*Directions for this task*:
This exercise calls for every line of the listing below that contains the word "showing".

Information given below:

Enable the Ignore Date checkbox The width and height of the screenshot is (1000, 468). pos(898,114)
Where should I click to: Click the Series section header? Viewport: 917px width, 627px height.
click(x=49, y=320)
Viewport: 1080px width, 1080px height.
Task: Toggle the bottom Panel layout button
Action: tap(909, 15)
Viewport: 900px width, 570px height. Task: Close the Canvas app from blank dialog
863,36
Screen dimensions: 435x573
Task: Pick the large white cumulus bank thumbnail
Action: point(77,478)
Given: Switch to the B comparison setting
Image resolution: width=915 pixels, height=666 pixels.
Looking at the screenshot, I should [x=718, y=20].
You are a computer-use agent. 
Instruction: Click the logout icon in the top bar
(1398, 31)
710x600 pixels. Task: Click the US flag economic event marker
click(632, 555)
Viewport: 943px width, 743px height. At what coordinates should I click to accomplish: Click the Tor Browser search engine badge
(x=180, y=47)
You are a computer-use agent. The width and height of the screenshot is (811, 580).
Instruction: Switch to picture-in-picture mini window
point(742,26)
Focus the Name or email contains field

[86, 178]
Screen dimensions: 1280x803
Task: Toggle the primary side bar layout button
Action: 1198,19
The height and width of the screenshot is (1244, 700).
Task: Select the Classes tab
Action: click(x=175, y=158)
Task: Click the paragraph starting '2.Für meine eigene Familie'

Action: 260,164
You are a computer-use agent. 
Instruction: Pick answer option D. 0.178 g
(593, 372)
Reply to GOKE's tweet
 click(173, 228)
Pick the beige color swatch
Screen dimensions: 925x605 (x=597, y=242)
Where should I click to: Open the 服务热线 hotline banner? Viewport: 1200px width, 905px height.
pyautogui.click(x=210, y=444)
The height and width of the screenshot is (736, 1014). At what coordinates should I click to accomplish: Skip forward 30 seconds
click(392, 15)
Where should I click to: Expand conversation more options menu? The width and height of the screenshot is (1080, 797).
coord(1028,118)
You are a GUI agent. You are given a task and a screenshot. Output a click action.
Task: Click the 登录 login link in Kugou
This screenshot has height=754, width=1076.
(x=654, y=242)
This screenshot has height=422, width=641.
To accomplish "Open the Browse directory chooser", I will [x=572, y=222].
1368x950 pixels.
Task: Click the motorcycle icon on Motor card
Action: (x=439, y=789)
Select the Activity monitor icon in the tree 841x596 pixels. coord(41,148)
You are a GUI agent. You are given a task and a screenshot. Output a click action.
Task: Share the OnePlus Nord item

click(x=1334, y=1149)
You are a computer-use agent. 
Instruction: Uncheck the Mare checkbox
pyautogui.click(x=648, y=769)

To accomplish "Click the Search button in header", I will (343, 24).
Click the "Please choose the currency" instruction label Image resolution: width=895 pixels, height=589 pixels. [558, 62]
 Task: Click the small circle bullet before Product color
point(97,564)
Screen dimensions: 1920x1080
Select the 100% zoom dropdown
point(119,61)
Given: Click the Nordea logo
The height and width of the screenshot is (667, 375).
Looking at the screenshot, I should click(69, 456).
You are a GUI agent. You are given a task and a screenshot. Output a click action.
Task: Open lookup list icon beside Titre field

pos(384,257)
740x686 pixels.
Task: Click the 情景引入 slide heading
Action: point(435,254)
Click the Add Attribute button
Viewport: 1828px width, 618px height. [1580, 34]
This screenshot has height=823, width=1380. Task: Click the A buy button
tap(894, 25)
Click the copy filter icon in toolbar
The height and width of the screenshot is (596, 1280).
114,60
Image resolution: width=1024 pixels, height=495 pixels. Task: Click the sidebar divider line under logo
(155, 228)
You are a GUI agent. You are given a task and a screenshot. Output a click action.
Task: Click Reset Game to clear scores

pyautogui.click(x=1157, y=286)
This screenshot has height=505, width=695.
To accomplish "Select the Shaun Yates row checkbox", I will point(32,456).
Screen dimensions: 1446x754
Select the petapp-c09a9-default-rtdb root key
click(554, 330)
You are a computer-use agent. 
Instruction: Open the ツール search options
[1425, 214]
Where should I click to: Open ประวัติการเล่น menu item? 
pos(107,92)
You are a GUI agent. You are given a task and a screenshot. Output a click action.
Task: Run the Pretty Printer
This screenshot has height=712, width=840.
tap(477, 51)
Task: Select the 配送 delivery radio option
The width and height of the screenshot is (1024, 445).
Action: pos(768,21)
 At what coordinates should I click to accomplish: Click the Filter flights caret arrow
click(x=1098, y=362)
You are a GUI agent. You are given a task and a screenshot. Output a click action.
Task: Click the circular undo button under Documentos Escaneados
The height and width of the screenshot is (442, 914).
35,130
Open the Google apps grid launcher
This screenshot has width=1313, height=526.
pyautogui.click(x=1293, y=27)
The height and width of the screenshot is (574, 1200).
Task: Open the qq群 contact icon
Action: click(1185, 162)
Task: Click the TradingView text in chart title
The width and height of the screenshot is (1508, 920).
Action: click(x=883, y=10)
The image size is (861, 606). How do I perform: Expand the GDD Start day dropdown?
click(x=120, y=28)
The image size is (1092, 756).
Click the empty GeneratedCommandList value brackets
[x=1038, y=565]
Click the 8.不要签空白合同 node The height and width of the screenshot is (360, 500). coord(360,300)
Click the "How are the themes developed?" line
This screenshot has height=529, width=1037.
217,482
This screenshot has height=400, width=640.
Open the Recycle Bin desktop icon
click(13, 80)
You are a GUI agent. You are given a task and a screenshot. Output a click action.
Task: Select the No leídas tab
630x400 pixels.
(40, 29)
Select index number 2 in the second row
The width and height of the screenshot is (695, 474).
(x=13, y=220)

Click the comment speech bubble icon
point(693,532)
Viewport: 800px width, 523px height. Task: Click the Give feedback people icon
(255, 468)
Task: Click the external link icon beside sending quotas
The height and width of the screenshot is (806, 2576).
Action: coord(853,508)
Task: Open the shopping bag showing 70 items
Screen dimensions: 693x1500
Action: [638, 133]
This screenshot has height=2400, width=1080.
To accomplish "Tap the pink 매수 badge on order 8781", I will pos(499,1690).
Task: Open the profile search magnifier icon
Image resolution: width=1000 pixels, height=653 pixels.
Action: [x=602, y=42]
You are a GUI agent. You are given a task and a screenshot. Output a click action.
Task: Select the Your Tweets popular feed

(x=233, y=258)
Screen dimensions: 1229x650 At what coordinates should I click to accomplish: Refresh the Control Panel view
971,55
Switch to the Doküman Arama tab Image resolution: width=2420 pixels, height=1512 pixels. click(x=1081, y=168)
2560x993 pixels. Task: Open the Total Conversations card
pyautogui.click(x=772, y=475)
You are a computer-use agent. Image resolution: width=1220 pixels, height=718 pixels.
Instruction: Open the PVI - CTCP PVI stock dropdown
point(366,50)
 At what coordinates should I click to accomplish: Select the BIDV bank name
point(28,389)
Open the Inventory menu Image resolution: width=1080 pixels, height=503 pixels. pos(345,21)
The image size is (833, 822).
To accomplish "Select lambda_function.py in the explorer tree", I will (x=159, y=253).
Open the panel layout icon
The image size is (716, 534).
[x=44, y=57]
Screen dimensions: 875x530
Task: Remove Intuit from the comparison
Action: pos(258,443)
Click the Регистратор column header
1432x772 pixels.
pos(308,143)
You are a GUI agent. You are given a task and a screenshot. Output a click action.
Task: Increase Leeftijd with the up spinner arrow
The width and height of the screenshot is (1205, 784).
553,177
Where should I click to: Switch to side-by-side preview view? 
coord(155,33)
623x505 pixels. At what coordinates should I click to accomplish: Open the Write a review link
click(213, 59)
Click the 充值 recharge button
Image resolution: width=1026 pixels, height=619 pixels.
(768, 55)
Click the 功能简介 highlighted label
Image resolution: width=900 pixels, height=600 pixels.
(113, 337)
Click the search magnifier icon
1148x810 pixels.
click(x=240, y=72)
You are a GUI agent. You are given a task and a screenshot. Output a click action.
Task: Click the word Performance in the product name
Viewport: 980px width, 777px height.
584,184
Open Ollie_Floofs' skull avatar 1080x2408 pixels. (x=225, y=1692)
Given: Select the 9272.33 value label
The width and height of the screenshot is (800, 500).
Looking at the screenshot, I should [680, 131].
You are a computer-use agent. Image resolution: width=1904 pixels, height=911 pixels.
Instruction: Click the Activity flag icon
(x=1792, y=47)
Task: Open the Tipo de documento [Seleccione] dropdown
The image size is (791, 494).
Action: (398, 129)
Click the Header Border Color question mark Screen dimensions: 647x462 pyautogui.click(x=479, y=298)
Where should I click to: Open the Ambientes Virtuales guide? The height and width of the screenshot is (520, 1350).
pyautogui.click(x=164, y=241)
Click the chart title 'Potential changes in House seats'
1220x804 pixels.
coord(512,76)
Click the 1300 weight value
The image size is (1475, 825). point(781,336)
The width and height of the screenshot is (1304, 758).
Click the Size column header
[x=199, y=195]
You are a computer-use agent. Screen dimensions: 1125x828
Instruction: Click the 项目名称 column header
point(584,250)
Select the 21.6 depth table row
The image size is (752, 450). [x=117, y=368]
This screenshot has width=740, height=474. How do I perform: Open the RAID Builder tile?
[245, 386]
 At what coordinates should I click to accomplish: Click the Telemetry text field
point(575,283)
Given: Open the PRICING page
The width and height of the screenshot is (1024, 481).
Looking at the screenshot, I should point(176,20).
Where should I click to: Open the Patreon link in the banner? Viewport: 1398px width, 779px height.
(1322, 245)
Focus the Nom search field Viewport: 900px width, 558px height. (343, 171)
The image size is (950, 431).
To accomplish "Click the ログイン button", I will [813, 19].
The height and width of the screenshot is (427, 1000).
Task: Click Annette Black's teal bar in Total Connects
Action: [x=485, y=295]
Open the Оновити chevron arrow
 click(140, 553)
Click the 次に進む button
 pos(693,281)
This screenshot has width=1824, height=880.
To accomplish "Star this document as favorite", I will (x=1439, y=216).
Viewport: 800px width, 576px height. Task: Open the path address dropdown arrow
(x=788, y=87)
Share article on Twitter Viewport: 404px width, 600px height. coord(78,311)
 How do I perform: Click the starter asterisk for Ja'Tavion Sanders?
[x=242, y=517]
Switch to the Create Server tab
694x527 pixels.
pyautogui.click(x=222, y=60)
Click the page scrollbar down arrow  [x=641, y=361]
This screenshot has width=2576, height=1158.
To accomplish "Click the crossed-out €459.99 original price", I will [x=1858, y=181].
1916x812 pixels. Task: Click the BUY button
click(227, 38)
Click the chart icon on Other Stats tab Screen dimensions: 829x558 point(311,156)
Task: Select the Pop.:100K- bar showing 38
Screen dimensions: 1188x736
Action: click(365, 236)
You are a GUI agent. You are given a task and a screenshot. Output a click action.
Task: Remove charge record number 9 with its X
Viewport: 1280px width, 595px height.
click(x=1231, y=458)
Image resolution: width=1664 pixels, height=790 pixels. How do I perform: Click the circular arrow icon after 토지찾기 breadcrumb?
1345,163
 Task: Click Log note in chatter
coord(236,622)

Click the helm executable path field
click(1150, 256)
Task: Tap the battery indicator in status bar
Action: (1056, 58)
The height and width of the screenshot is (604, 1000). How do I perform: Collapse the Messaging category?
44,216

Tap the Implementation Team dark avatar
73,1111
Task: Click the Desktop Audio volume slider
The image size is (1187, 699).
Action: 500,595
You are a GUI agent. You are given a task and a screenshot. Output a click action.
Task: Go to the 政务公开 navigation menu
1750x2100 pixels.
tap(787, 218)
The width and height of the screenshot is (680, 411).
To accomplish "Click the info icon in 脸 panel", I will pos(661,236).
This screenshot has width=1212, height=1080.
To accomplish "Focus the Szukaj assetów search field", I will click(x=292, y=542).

End of Information given.

*Answer section*:
Task: Open the shopping bag showing 70 items
Task: Select the Pop.:100K- bar showing 38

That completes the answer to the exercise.